== Input for this task ==

*** Block opens ***

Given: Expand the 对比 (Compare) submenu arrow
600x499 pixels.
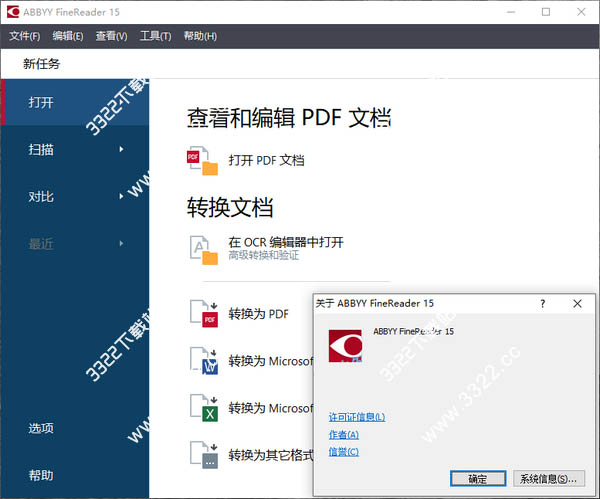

*** Block closes ***
*** Block opens ***

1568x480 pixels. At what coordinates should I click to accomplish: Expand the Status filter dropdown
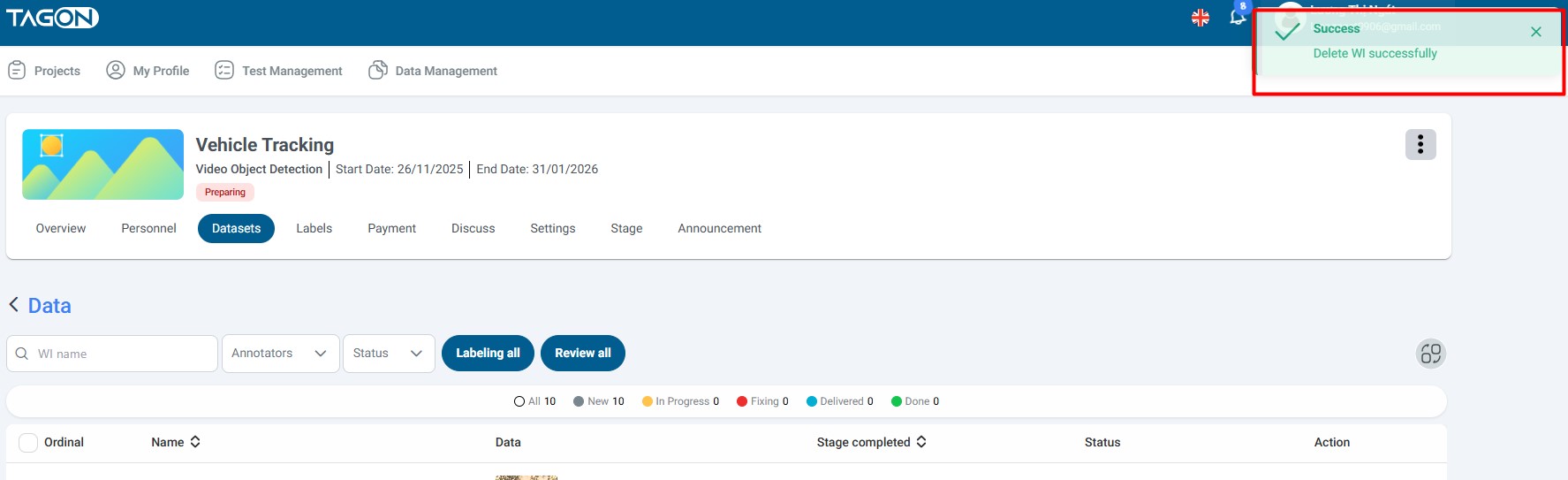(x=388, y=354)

*** Block closes ***
*** Block opens ***

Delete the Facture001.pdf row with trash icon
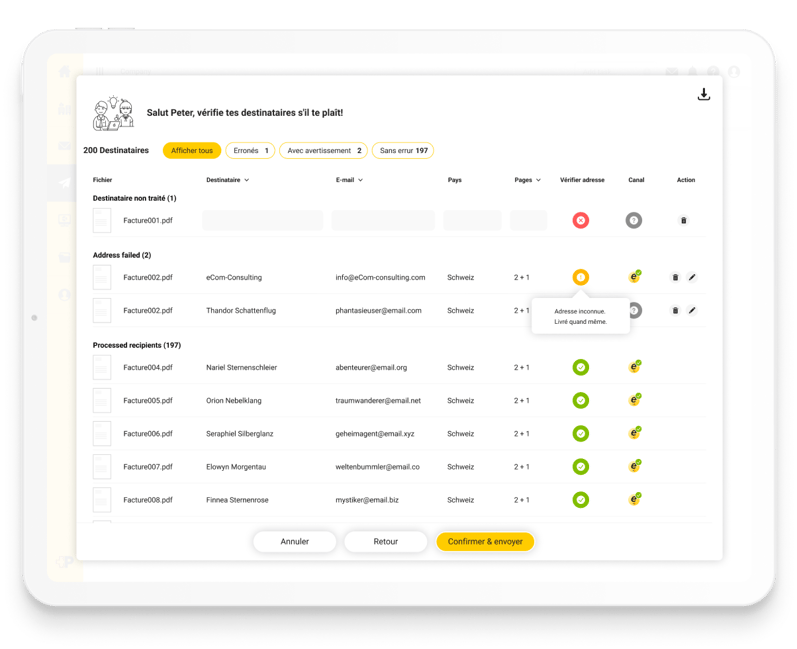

*** Block closes ***

== Assigned task ==
Which lines above run from the one containing "Given: Expand the 对比 (Compare) submenu arrow" down to the one containing "600x499 pixels."? Repeat exactly those, both ends included, and nothing else.

== Answer space ==
Given: Expand the 对比 (Compare) submenu arrow
600x499 pixels.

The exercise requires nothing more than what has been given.